中文 English

Power Domain Implementation Challenges Escalate

More power domains are adding to chip complexity. Doing more throughout the design flow can help to limit power and avoid debug issues.

popularity

The number power domains is rising as chip architects build finer-grained control into chips and systems, adding significantly to the complexity of the overall design effort.

Different power domains are an essential ingredient in partitioning of different functions. This approach allows different chips in a package, and different blocks in an SoC, to continue running with just enough power to meet their needs, and to be turned off whenever possible. But it’s becoming more complex from the outset of the design process, starting with a determination of how many power domains are needed.

“It is harder than ever to determine how many power domains are needed in order to hit the power budget,” said Preeti Gupta, head of PowerArtist product management at Ansys. “For mobile handheld devices, where we need to be especially mindful of conserving power because they are operating out of a battery compared to a wall power device, there is a lot more complexity in terms of power domain implementation. Today’s leading mobile devices contain hundreds of power domains, so the overhead is by no means, trivial. One vice president of engineering recently said it would be great if, early on in the design flow, there was a good mechanism to estimate how many power domains were really needed in order to hit the power budget.”

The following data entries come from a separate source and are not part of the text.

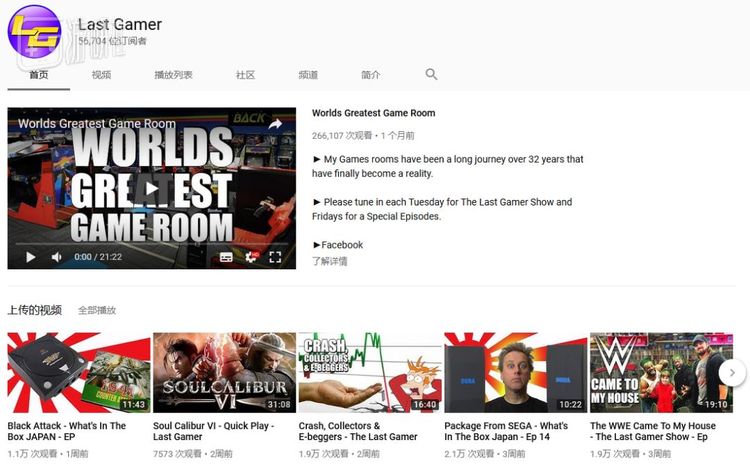
Task: Open the video settings gear icon
Action: (250, 257)
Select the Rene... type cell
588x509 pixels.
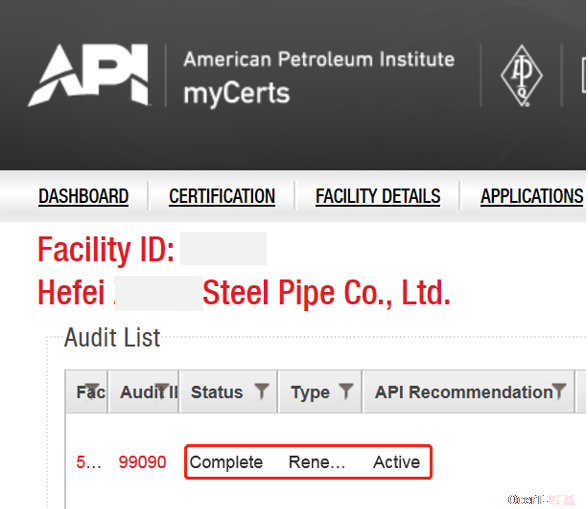pos(317,462)
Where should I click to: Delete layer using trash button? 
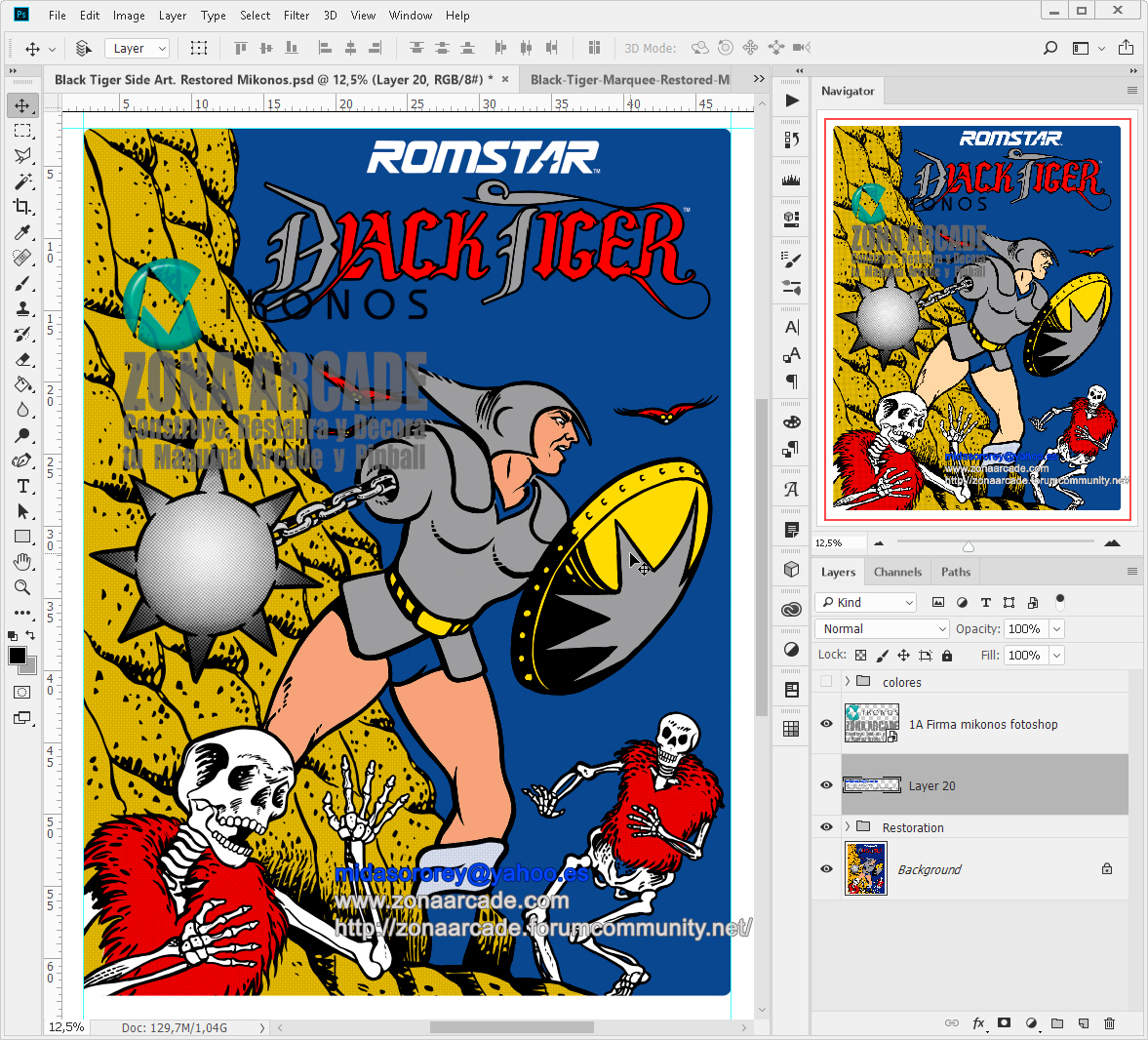coord(1109,1022)
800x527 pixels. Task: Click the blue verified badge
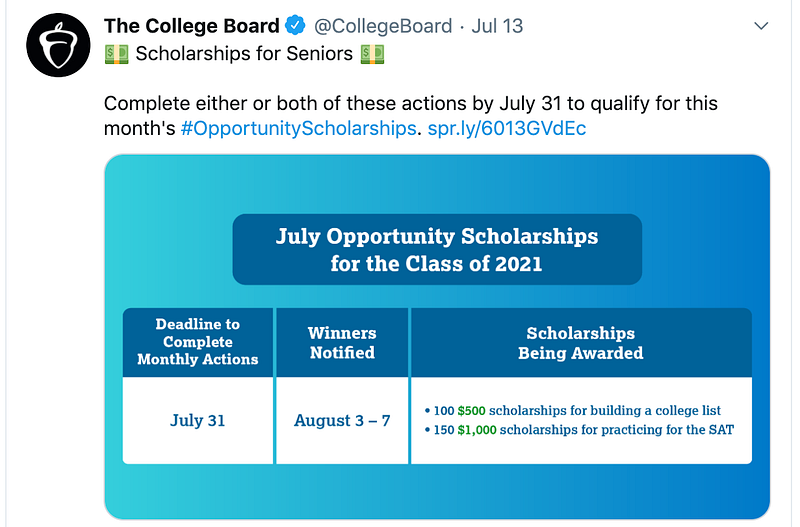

The primary objective of using multiple power domains is to save power. “You try to divide your design into different regions where some of the regions may have a different voltage supply level, or can individually be shut down, powered down, or powered up,” said Henry Chang, senior director of product management at Siemens EDA. “If some of the logic is not needed at a certain time, it can be shut down to save power. The first thing the physical designer needs to do to implement multiple power domains is, in addition to the logic design netlist, provide the power intent in CPF or UPF. For example, UPF is used to define which portion of the design should be in power domain one, another definition will indicate what will be in switch power domain two, with the rest of it in always-on power. Once that is defined, that must be reflected in the physical domain, as well. That’s the first step — mapping from the power intent into the physical domain.”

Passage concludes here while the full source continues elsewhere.